▸ **EXERCISE DESCRIPTION**: Locate every line in the records below that contains the word "arrow", with matching case, and copy each of those lines.

— Start of GIVEN INFORMATION —

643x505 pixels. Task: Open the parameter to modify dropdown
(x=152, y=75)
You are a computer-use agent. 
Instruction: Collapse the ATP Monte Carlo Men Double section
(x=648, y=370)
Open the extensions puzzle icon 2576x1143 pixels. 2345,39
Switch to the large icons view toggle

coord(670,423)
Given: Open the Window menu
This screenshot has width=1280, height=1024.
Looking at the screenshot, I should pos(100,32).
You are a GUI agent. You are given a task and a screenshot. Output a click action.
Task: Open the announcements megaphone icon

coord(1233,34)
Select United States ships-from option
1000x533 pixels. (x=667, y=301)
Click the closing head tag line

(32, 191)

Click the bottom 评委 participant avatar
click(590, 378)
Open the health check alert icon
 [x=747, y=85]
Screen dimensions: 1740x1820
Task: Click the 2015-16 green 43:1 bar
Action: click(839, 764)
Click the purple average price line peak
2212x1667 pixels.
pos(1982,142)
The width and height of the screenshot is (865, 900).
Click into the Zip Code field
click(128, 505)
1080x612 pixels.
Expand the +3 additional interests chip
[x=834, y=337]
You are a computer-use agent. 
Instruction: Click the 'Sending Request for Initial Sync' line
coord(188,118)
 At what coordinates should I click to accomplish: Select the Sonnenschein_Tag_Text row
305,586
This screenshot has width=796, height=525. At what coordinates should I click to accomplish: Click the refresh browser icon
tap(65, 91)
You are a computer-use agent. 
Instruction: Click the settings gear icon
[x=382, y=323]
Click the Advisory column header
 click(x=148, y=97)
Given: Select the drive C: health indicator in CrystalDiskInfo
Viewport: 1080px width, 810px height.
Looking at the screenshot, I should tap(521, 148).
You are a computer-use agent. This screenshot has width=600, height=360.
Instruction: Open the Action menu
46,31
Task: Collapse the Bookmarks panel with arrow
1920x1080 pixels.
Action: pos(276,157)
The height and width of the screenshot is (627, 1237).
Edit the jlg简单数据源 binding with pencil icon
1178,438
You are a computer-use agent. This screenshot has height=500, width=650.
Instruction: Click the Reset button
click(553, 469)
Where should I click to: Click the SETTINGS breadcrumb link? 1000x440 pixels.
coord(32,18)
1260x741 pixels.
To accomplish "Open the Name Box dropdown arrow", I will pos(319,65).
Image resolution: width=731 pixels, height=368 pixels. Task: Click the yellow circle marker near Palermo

— End of GIVEN INFORMATION —

▸ **SOLUTION FOR THIS PROBLEM**:
Task: Collapse the Bookmarks panel with arrow
To accomplish "Open the Name Box dropdown arrow", I will pos(319,65).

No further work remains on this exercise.